*Instruction*: Lay out the lines below as a Markdown table with the columns Row and Line text, numbering each row and omitting blank lines. Begin with the line that contains "Task: Open the documents icon" and continue through the last line, including both ends, and leave the pictures out of the table.

※

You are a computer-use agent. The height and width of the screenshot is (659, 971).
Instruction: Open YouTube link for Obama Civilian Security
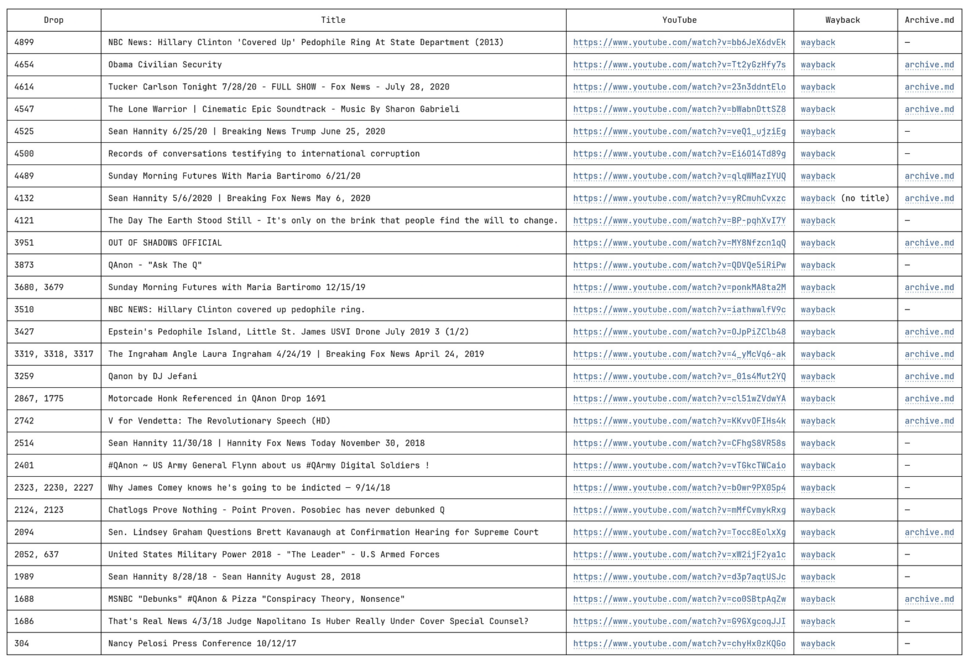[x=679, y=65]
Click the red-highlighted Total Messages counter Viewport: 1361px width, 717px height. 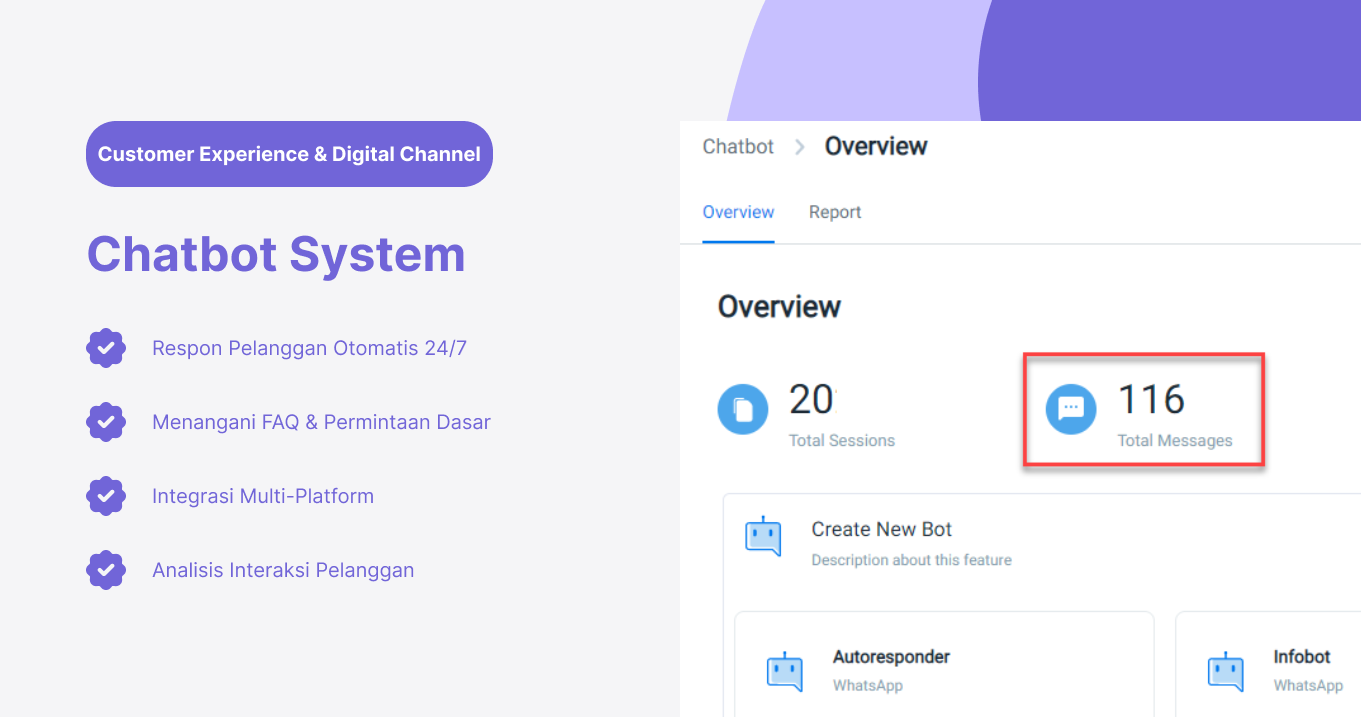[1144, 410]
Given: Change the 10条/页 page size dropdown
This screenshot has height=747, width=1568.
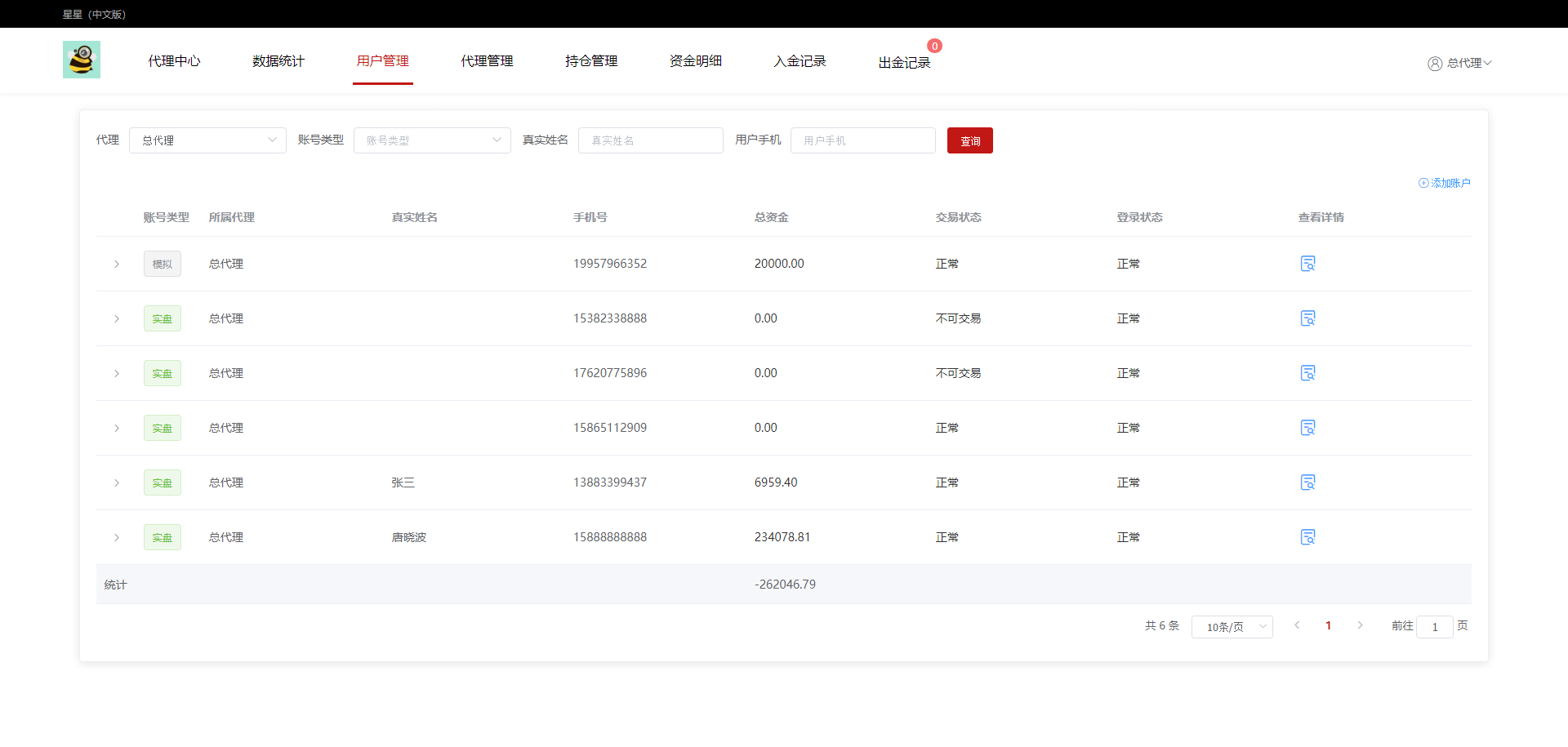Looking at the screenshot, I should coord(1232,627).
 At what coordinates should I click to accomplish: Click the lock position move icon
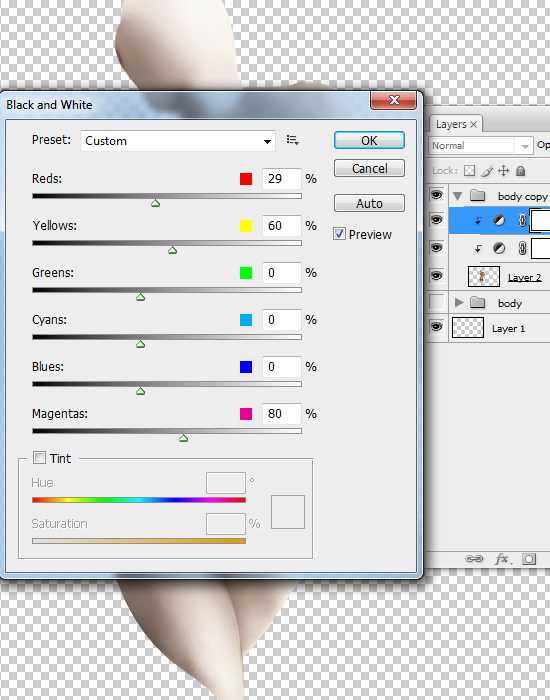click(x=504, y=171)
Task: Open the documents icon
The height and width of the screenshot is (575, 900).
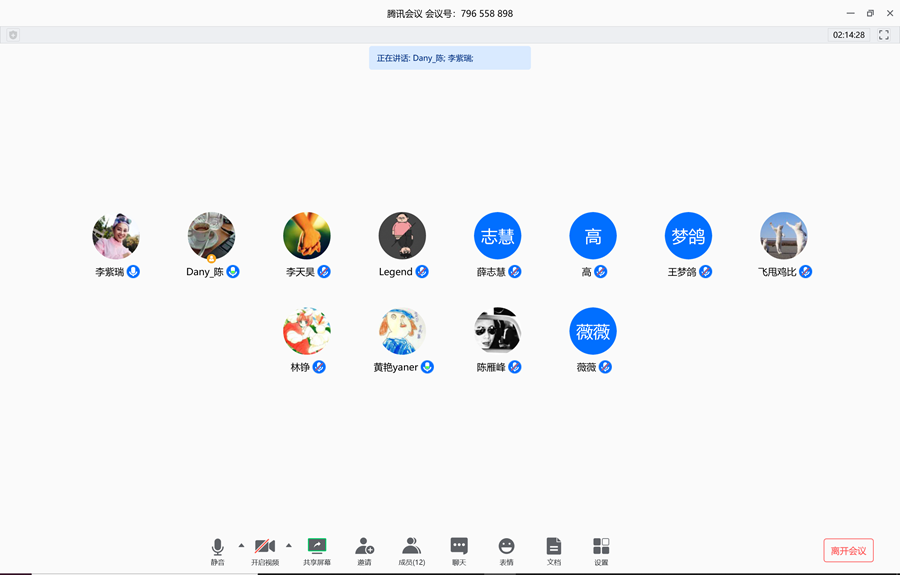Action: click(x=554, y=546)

※

*Solution below*:
| Row | Line text |
|---|---|
| 1 | Task: Open the documents icon |
| 2 | The height and width of the screenshot is (575, 900). |
| 3 | Action: click(x=554, y=546) |